Caroline Reid | caroline.reid@oxfam.org | 087 912 3165

Notes to the Editor


QUOTES FROM NGO LETTER SIGNATORIES:

Oxfam International Executive Director, Gabriela Bucher said:  

“The richest countries are slashing their food aid even as millions of people go hungry; this is an extraordinary political failure. They must urgently reverse these decisions. And we must confront the fundamental drivers of starvation – global hunger is not about lack of food, but a lack of equality.”  

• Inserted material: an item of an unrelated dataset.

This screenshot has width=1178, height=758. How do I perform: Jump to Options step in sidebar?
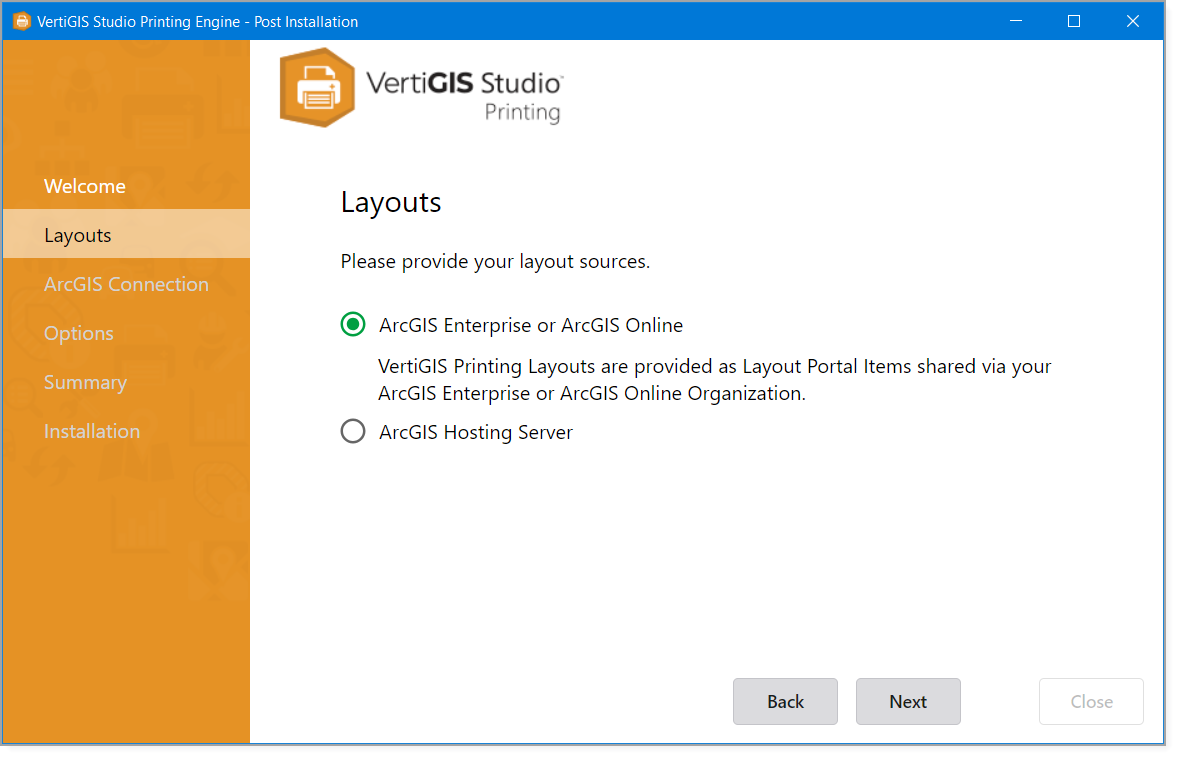(79, 333)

David Miliband, CEO and President of the International Rescue Committee, said:  

“The worsening rate of global hunger is horrifying to witness. Every day we are seeing the human cost of hunger play out in the countries where we work. World leaders must act now to prevent unprecedented levels of suffering, through increased funding and diplomatic efforts to end conflict and improve humanitarian access.” 
 
CARE International Secretary General, Sofía Sprechmann Sineiro said:  

“Whether Yemen, Syria or the DRC, funding to respond to the hunger crisis is not materializing. Yet trillions are invested in rescue packages for corporates all over the world. Donors must step up. It is not a matter of affordability; it is a matter of political will. CARE’s evidence base tells us that for every dollar women earn, 80 cents go back into the family, compared with 30 cents of every dollar men earn. Gender inequality is a key predictor of the occurrence and recurrence of armed conflict. If we fail to grasp this simple fact, we will fail to prevent or effectively counter famine. 

Save the Children’s CEO, Inger Ashing said:  

"We have warned donors over and over again – their inaction is leading to death and despair among children, as we see in countries across the globe every single day. A pledging conference for Yemen in early March did not even raise half of the funds needed, and that country is at a tipping point. It’s painful, because governments have the money. That thousands of children will be dying of hunger and disease in 2021 is a political choice – unless governments radically choose to help save the lives of children.”  

The Danish Refugee Council Secretary General, Charlotte Slente said:  

“Among the growing number of refugees and displaced persons, lack of access to food severely worsens an already critical situation. DRC calls on all governments to act now to prevent global hunger from adding further destitution to the world’s most vulnerable groups of people.”

World Vision International President & CEO, Andrew Morley said:  

“Let me be direct: there is no place or excuse for famine in the 21st century. The fact we have reached this point shows there has been a clear and catastrophic moral failure by the international community. A generation of girls and boys needs us to bring hope, supporting and empowering them to reach their full potential. Children of the world are looking to us to act.” 

Interim CEO of Islamic Relief Worldwide,Tufail Hussain, said: 

“Cutting aid in the middle of a pandemic is morally abhorrent and risks rolling back decades of development. Failure to act now will cast a shadow over generations to come, as malnutrition affects young children’s cognitive and physical development for the rest of their lives. The world must not wait for famine to be declared before helping people who are starving right now. We are calling for global solidarity to end hunger and stand with the world’s poorest people.”

Anne-Birgitte Albrectsen, CEO of Plan International, said:  

“We are witnessing a devastating global hunger crisis, which will hit girls and women the hardest. In countries like South Sudan, we are already hearing reports of hunger-related deaths and families going entire days without food. Others are making heartbreaking choices, marrying their daughters early or saving what little food they have for working members of the household. It is critical that world leaders step up and provide more funding for humanitarian assistance – otherwise, we risk millions of avoidable deaths.”